#### Prompt:
Please report how many lines below contain "field", writing nothing except the number.

#### Data for review:
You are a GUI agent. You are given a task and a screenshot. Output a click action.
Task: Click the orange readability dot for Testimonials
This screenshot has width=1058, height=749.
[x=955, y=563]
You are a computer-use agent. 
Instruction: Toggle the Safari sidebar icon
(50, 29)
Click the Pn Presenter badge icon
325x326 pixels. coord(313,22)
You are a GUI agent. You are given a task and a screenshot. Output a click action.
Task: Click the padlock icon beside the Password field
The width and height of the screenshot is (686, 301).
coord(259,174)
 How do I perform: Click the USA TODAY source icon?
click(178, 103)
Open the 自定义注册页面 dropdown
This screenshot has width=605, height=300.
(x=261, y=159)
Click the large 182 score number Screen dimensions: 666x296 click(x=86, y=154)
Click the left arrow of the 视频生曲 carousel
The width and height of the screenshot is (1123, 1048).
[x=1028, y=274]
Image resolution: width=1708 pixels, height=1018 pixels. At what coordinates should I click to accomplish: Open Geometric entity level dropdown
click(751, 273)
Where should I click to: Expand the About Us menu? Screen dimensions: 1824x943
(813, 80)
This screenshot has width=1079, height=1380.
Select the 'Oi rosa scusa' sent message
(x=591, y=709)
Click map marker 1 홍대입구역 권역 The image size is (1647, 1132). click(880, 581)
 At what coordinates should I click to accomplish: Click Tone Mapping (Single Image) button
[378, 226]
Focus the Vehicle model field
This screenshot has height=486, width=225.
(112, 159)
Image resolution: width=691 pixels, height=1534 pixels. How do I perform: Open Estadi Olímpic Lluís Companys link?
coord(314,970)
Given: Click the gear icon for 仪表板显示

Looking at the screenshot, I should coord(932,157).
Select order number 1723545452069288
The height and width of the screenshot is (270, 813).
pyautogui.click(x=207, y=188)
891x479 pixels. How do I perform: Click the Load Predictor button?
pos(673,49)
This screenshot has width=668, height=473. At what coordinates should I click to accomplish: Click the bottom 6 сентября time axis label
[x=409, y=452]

#### Solved problem:
2